Authored by haicheng on Apr 3 2016, 10:53 PM.

Details

Summary

LSLFast - a logical shift left up to 3 places.

In Kryo if an commutative instruction has a LSL for both operands and if the LSL can be folded into the instruction's shifted register (e.g., add x0, x1, x2, lsl #3) then we should canonicalize the operands so the smaller (in terms of the number of shifts) is the operands that is folded.

For example, rather than

lsl x1, x1, #1
add x0, x1, x2, lsl #4

we should prefer

lsl x2, x2, #4
add x0, x2, x1, lsl #1

as this safes a cycle on the add instruction.

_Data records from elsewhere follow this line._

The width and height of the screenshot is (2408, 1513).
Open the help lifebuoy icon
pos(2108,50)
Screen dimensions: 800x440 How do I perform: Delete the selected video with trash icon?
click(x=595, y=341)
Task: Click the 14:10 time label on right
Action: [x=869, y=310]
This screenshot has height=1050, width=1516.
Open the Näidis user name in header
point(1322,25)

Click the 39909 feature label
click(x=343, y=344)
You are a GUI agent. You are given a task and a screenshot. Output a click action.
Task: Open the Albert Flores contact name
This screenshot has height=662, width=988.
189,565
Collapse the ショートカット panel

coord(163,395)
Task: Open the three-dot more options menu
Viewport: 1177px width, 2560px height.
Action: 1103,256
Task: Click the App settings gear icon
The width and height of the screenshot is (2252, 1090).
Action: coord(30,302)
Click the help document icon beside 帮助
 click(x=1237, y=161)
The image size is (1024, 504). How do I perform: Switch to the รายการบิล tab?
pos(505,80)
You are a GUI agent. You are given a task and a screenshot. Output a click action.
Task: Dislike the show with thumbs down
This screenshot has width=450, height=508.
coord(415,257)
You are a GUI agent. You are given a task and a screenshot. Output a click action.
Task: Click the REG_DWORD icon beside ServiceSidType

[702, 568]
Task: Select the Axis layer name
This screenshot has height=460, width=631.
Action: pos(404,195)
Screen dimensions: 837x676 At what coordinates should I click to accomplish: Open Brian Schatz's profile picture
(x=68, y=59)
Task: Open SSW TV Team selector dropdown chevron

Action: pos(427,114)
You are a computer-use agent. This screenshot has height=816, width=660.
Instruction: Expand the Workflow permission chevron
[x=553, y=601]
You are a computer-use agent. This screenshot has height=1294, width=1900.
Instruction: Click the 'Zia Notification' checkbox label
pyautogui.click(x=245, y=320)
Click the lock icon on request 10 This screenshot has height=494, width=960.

I will add commutative instructions after this patch is approved.

Diff Detail

Repository
rL LLVM

Event Timeline

haicheng updated this revision to Diff 52521.Apr 3 2016, 10:53 PM
haicheng retitled this revision from to [Kryo] Cannonicalize commutative operands based on LSLFast.
haicheng updated this object.
haicheng added reviewers: mcrosier, gberry, mssimpso.
haicheng set the repository for this revision to rL LLVM.
mcrosier edited edge metadata.Apr 5 2016, 11:37 AM

Any particular reason this is being done in the MachineCombiner pass? My first thought would be to do this as a DAG combine..

haicheng updated this revision to Diff 52847.Apr 6 2016, 1:25 PM
haicheng edited edge metadata.

Reimplemented in DAG Combine.

mcrosier added inline comments.Apr 6 2016, 3:18 PM
lib/Target/AArch64/AArch64ISelLowering.cpp
8292 ↗(On Diff #52847)

I would further narrow this such that we only commute the operands when we know the shift is 3 or fewer. Otherwise, code will be perturbed for no real reason.

haicheng updated this revision to Diff 52884.Apr 6 2016, 10:17 PM
haicheng marked an inline comment as done.

Restrict further.

t.p.northover added inline comments.
lib/Target/AArch64/AArch64ISelLowering.cpp
8292 ↗(On Diff #52884)

I'd be very tempted to turn this on for all CPUs (perhaps with a comment that Kryo is particularly keen on it). The optimal checks would be slightly different for others, but it's already a transformation that allows the formation of extra "ldr Dst, [xA, xB, lsl #N]" instructions for everyone.

mcrosier added inline comments.Apr 8 2016, 2:30 PM
lib/Target/AArch64/AArch64ISelLowering.cpp
8292 ↗(On Diff #52884)

I very much agree with you, Tim. If the optimization is applicable to all subtargets we should not guard this with isKryo.

haicheng abandoned this revision.Apr 10 2016, 11:56 PM

Move to D18949 which supports Add/Xor/Or/And, includes llvm-commits for review, and enables this feature for all AArch64 back-ends.